* **Your goal**: Please reproduce the entries below exactly, starting at the first line and ending with the line that holds "Given: Click the cyan Pages bar for day 1".

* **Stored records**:
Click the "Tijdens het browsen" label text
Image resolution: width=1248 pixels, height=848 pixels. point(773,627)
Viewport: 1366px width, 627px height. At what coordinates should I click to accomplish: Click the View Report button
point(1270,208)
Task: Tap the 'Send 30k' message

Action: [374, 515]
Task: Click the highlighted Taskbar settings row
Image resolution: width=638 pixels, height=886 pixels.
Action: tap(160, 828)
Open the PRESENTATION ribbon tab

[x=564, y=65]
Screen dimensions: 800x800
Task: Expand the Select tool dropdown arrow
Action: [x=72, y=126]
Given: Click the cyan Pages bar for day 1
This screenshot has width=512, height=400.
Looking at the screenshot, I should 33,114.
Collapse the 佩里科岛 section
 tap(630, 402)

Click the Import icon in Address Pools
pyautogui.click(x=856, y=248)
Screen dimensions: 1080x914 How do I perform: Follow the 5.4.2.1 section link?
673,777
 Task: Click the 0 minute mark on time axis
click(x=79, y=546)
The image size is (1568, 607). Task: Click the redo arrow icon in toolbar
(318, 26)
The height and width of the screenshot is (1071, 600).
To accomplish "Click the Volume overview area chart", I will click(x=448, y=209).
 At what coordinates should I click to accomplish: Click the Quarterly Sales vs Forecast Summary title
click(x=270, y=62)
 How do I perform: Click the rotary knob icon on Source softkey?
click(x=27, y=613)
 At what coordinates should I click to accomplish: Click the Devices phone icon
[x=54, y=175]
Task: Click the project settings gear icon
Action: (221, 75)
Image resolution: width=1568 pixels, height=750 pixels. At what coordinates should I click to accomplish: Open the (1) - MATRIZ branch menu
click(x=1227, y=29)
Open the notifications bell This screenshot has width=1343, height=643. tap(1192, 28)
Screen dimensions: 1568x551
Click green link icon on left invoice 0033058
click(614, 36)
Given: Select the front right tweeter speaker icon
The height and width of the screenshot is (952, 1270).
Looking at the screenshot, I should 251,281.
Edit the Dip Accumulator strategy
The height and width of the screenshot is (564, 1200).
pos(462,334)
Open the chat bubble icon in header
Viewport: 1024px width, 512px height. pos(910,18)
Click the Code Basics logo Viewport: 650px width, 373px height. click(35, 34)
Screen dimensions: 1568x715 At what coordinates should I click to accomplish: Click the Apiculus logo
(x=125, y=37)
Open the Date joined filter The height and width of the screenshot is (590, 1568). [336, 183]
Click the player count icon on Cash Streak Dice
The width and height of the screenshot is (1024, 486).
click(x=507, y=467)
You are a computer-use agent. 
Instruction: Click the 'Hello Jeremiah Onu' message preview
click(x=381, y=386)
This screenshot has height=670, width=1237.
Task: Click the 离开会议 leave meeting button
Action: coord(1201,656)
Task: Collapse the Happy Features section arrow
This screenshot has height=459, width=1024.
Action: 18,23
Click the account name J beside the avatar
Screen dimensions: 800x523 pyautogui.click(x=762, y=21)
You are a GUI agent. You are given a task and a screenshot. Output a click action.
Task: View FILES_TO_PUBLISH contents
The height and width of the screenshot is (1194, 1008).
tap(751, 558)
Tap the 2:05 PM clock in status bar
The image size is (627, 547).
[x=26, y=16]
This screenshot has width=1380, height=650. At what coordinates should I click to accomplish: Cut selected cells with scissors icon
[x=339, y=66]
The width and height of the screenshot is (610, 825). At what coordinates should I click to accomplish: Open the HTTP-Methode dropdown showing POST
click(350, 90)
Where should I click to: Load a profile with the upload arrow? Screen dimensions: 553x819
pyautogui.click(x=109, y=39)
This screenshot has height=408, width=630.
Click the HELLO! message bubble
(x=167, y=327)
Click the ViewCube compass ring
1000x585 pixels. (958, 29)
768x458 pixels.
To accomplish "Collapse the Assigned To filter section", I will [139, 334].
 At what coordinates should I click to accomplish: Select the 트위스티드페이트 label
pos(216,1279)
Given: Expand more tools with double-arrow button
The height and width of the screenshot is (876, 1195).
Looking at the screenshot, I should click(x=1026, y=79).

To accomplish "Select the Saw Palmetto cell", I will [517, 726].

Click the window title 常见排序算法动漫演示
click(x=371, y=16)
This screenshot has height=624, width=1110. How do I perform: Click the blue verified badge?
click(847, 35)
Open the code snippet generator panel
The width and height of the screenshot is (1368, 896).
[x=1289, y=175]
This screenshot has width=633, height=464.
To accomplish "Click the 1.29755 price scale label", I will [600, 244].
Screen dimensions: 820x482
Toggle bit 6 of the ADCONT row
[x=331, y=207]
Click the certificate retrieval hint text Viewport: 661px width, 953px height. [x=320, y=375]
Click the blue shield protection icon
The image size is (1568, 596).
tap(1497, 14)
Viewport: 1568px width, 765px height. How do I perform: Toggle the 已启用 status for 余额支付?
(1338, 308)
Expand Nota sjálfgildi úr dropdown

* **Task output**:
Click the "Tijdens het browsen" label text
Image resolution: width=1248 pixels, height=848 pixels. point(773,627)
Viewport: 1366px width, 627px height. At what coordinates should I click to accomplish: Click the View Report button
point(1270,208)
Task: Tap the 'Send 30k' message

Action: [374, 515]
Task: Click the highlighted Taskbar settings row
Image resolution: width=638 pixels, height=886 pixels.
Action: tap(160, 828)
Open the PRESENTATION ribbon tab

[x=564, y=65]
Screen dimensions: 800x800
Task: Expand the Select tool dropdown arrow
Action: [x=72, y=126]
Given: Click the cyan Pages bar for day 1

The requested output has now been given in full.